Find the Laurent Expansion of f(z) and Classify Residues

[latentcorpse]

Say you have f(z)=\frac{1}{(z+i)^2(z-i)^2}

a past exam question asked me to find and classify the residues of this.
i had to factorise it into this form and then i just said there was a double pole at z=+i,z=-i

now for 5 marks, this doesn't seem like very much work.

is it possible to perform a laurent expansion and then show explicitly that they are poles of order 2 rather than just saying "the power of the brackets is 2 and so it must be of order 2"?

 

[Dick]

If you want to show the explicit expansions you'll need to do two of them. One around the pole at z=i and other around the pole at z=(-i).

 

[Hurkyl]

I can't fathom why you would want to compute the Laurent series to find the singularities; just use what you know about poles and arithmetic. Making the problem harder simply for the sake of making it harder is not what mathematics is about...

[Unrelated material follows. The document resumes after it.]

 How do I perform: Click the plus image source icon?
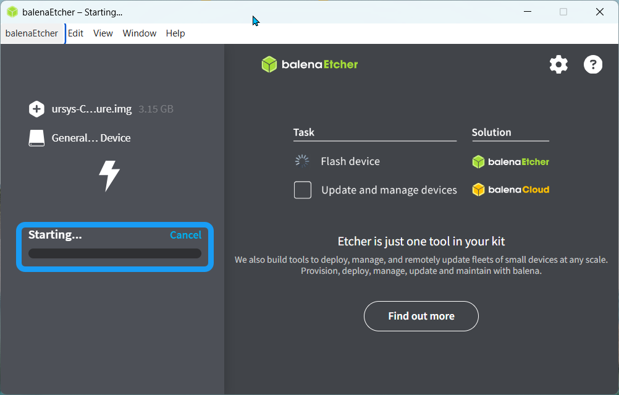pyautogui.click(x=36, y=109)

I note, however, that the question you stated is to find the residues, and you haven't done anything on that...

 

[latentcorpse]

so you mean do them seperately?

also how would i expand these? using (1+z)^n=1+nz+\frac{n(n-1)}{2!}z^2+...? (what the heck is this expansion called anyway - it's not binomial is it?)

 

[latentcorpse]

yeah I've actually done the entire question. I am just wondering if i need to say more about the classification of the poles to get all the marks in the exam or is what i put in post 1 enough?

 

[Dick]

Yes, it's enough. E.g. 1/(z-i)^2 is a double pole around z=i and 1/(z+i)^2 is analytic in the neighborhood of z=i. A function doesn't have a single laurent series. It has a different laurent series around every point z=a in the complex plane.